Achtung: Der billigste Stückpreis ist teuer, wenn die Dokumentation lückenhaft ist. Prüfen ohne gerätescharfes Protokoll (Prüfdatum, Prüfer, Messwerte, Ergebnis) erfüllt die Nachweispflicht nicht — im Schadensfall drohen dann trotz bezahlter Prüfung Haftungs- und Versicherungsprobleme. Vergleichen Sie Angebote immer inklusive Dokumentationsumfang.
Fazit
Rechnen Sie mit rund 3 bis 25 EUR je ortsveränderlichem Gerät je nach Stückzahl und Gerätetyp, ortsfeste Anlagen je Stromkreis oder pauschal — plus Anfahrt. Den Preis drücken Sie weniger über Anbieter-Feilschen als über Organisation: bündeln, vorbereiten, Fristen automatisch überwachen, digital dokumentieren. Genau diesen organisatorischen Teil übernimmt CERTISCAN — damit die Prüfung selbst so schnell und günstig läuft, wie sie kann.
Häufige Fragen (FAQ)
Warum schwanken die Preise für die DGUV-V3-Prüfung so stark zwischen 3 und 25 EUR pro Gerät?
Weil der Stückpreis vor allem umgelegter Fixaufwand ist: Anfahrt, Rüstzeit und Dokumentation verteilen sich bei großen Beständen auf viele Prüflinge (ab ca. 3 EUR), bei kleinen Mengen auf wenige (10–25 EUR). Dazu kommen Gerätemix, Standortzahl, regionale Unterschiede und Dokumentationsumfang — deshalb sind Angebote nur mit identischer Geräteliste vergleichbar.
Welche Nebenkosten kommen beim Prüfdienstleister zum Stückpreis hinzu?
Üblich sind Anfahrtspauschalen oder Kilometerkosten je Standort, Zuschläge für schwer zugängliche oder zeitintensive Geräte, teils Mindermengenzuschläge bei kleinen Beständen sowie separate Konditionen für Nachprüfungen durchgefallener Geräte. Auch der Suchaufwand für nicht bereitgestellte Geräte läuft im Stundensatz mit — Vorbereitung senkt die Rechnung direkt.
Rechnet sich die Eigenprüfung mit eigener Elektrofachkraft gegenüber dem Dienstleister?

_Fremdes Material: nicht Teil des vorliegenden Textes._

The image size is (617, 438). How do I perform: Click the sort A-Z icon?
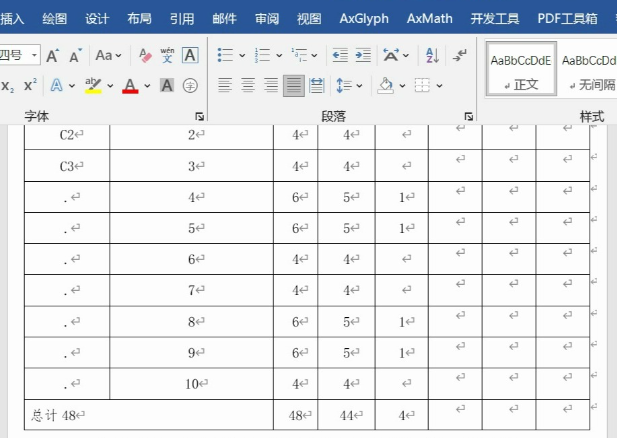tap(432, 55)
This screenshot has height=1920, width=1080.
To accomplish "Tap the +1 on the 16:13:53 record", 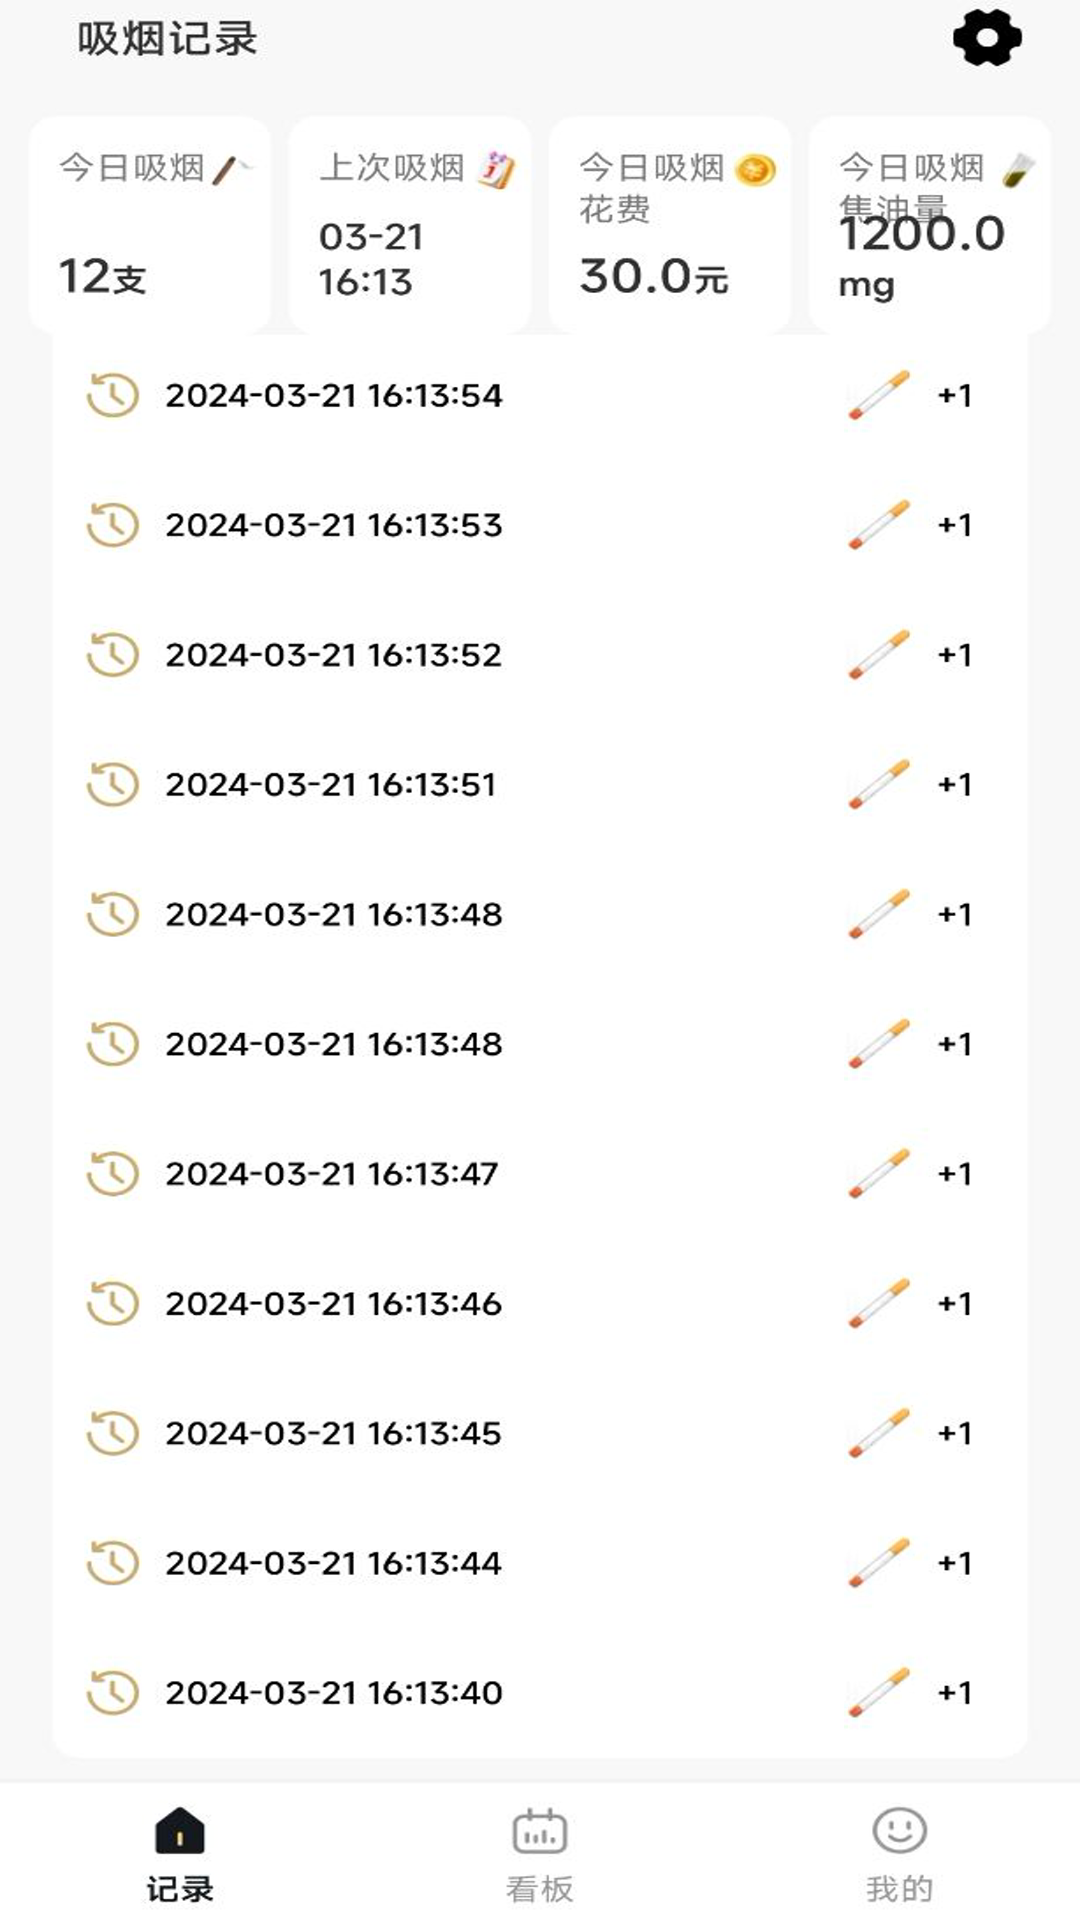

Erst ab nennenswertem, gut erreichbarem Gerätebestand: Der Eigenprüfung stehen Arbeitszeit der Elektrofachkraft, Anschaffung und Kalibrierung des Prüfgeräts sowie Software für Dokumentation und Fristen gegenüber (Einmallizenzen ab rund 195–270 EUR). Für die meisten KMU ohne Elektrofachkraft bleibt der Dienstleister günstiger — mit eigenem System für Inventar, Fristen und Protokollarchiv.
Wie oft fallen die Prüfkosten an — jährlich oder seltener?
Das bestimmt die Prüffrist je Gerät und Einsatzumgebung: Als Richtwert gelten für ortsveränderliche Geräte 3 bis 24 Monate — auf Baustellen und in rauer Umgebung kurz, im Büro lang. Die Frist wird je Gerät auf Basis der Gefährdungsbeurteilung und der Fehlerquote festgelegt; niedrige Beanstandungsquoten können längere Intervalle rechtfertigen und senken so die laufenden Kosten.
Übernimmt die Berufsgenossenschaft oder Versicherung die Kosten der DGUV-V3-Prüfung?
Nein — die Prüfung ist Unternehmerpflicht und aus eigener Tasche zu zahlen; die Kosten sind als Betriebsausgaben steuerlich abziehbar. Umgekehrt gilt: Fehlt im Schadensfall der Prüfnachweis, können Berufsgenossenschaft und Sachversicherer Leistungen kürzen oder Regress nehmen — die Prüfung ist also auch versicherungsseitig gut investiertes Geld.
Dieser Beitrag stellt allgemeine Informationen bereit und ersetzt keine Rechtsberatung im Einzelfall.